Is it time to resurrect the Tourist Hospitality School?
With the success of the Pure Michigan campaign and more visitors expected to visit Michigan communities in the future, it may be time to update the concept of a locally-based tourism and hospitality program.
While clearing hard-copy file folders from my Michigan State University Extension county office, I came across two pre-1980 MSU Extension bulletins (E-1322 and R-102) describing how to strengthen the local tourism economy. Intrigued, I opened and began to read these short publications.
The basic premise was that tourism is an important economic driver for most every Michigan community - some things never change!

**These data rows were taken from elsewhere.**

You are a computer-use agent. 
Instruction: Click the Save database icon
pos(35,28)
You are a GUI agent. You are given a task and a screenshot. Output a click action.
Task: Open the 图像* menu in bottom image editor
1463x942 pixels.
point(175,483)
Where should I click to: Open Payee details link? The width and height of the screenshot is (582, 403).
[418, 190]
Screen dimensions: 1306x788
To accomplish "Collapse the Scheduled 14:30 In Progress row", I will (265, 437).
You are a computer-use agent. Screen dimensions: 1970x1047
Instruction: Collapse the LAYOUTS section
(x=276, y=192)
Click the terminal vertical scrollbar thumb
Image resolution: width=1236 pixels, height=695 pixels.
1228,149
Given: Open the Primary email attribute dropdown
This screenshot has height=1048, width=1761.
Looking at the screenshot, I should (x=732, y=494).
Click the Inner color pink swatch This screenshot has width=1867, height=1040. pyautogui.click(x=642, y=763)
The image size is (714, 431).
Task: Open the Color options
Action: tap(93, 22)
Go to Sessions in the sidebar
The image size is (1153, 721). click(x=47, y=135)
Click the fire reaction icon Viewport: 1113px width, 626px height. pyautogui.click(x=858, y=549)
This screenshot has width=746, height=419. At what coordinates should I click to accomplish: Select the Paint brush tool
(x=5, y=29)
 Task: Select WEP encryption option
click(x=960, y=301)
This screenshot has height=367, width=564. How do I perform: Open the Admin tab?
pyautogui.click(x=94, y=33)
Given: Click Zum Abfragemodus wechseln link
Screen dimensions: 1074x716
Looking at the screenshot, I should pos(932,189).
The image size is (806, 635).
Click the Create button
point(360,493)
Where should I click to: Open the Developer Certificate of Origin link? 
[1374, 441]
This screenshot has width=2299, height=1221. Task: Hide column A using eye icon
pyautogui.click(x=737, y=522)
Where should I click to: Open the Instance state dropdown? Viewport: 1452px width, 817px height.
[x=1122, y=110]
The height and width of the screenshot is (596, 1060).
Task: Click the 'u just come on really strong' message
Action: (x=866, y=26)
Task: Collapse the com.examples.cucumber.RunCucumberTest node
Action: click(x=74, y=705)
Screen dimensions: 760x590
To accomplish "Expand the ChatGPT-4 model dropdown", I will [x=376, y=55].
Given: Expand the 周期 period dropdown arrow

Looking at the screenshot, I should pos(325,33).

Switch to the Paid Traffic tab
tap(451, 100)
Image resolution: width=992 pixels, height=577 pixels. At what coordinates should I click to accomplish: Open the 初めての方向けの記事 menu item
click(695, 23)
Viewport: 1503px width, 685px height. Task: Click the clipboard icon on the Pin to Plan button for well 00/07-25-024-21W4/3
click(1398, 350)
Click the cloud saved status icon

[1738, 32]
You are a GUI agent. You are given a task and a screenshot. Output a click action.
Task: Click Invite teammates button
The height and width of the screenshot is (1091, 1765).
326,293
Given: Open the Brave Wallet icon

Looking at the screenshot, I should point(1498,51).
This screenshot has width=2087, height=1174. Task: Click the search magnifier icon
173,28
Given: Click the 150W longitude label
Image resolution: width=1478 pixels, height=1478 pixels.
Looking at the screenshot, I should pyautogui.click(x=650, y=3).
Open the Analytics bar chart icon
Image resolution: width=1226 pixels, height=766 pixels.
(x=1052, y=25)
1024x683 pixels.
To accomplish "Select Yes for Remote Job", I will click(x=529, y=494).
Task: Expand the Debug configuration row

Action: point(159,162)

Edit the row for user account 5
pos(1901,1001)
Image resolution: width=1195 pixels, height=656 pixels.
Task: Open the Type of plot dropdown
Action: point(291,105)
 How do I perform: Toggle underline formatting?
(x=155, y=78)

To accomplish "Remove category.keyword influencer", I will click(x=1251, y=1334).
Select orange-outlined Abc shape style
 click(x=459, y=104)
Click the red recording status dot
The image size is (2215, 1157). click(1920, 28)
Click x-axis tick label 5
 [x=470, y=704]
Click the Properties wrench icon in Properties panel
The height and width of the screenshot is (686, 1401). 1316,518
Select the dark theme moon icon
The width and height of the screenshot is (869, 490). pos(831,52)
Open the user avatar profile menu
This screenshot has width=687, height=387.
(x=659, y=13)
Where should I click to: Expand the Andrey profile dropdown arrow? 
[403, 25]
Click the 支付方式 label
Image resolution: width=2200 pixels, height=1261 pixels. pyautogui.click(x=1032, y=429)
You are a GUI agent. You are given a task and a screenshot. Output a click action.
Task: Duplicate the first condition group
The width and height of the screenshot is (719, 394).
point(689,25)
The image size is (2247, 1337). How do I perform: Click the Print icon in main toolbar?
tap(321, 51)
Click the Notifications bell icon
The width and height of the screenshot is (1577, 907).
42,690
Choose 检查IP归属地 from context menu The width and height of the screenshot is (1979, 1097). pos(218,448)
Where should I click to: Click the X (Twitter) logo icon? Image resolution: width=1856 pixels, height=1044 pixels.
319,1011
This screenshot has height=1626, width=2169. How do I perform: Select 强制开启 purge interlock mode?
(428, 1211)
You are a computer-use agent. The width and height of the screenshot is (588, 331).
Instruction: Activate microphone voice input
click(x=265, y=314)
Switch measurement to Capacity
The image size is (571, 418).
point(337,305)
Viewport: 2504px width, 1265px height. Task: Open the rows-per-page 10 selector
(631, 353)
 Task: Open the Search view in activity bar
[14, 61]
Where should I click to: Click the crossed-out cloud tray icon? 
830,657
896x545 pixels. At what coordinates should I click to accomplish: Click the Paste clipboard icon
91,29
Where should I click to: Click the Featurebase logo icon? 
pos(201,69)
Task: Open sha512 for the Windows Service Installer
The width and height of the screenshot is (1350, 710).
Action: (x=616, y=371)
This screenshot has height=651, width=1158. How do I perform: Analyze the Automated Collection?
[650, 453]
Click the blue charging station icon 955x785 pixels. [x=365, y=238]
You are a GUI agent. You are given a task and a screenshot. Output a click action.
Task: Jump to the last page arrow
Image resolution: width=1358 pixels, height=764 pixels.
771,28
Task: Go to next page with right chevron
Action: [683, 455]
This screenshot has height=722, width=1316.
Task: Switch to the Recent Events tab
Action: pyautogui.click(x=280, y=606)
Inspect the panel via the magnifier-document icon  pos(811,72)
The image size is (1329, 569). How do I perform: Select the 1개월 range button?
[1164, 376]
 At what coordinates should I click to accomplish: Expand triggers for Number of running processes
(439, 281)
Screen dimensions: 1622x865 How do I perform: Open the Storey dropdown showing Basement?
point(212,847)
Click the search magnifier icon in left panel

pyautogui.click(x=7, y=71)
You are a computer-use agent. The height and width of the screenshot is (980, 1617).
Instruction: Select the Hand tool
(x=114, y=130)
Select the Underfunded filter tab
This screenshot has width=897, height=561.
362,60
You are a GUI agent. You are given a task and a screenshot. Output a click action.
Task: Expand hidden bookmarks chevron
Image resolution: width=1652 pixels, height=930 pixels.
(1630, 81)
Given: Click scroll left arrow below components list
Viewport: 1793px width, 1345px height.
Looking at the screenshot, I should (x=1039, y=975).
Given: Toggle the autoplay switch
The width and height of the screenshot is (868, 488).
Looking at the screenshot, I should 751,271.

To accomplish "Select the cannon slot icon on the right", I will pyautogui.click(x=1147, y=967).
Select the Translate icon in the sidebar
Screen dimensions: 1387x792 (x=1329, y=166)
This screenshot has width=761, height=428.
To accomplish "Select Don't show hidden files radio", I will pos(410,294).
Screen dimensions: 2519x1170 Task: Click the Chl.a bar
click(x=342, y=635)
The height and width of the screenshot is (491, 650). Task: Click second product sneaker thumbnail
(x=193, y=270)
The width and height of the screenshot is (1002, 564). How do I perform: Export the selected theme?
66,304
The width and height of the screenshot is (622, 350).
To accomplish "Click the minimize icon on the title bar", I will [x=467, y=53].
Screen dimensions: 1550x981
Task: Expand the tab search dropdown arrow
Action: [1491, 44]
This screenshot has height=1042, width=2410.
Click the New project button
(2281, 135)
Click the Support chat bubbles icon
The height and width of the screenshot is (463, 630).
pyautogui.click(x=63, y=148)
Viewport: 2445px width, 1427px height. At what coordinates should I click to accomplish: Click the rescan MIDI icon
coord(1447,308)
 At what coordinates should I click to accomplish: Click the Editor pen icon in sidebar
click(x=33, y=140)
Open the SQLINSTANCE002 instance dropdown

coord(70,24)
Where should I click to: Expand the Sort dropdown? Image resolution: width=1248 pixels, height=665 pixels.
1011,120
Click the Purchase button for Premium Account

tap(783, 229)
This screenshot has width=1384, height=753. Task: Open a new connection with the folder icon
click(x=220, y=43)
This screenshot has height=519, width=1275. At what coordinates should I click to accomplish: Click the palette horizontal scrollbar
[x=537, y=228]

In fact, tourism is one of Michigan’s three major industries. Travel Michigan reported that in 2012 about $1.1 billion dollars were spent by 3.8 million statewide visitors. And, for every dollar the state spent on the Pure Michigan campaign, $5.76 was generated in state and local taxes. In 2013, Michigan State University specialists Dr. Sarah Nichols and Dr. Dan McCole (Crain’s Detroit Business), projected that tourism spending would rise 5.5 percent, after a 6 percent increase last year.
Could a Tourism Hospitality School be a new tool to help us build more tourism-friendly Michigan communities and cash-in on the additional money generated through travel dollars? As author Thomas Beattie states in the 1980 bulletin, Conduct a Tourist Hospitality School, “…a pleasant vacation for tourists can deliver significant financial benefits to communities willing to provide assistance.”
Beattie’s report lists four subjects around which a community-based Tourist Hospitality School should be built, content of which would be determined by a local community committee:
- The value (and definitions) of tourism to Michigan and a community
- Description of local and regional tourism attractions
- The art of tourism and hospitality
- Inspirational speaker designed to motivate
The first subject, the value and definitions of Michigan tourism, has recently been developed by the Michigan State University Extension Tourism team. The team, comprised of field and campus specialists, will pilot their program at the October 3rd and 4th Creating Entrepreneurial Communities Conference in Marshall, Mich.
Perhaps this new MSUE tourism program will be the beginning of an updated Tourist Hospitality School, whereby local communities can strengthen their ability to capture the projected increase of tourism dollars.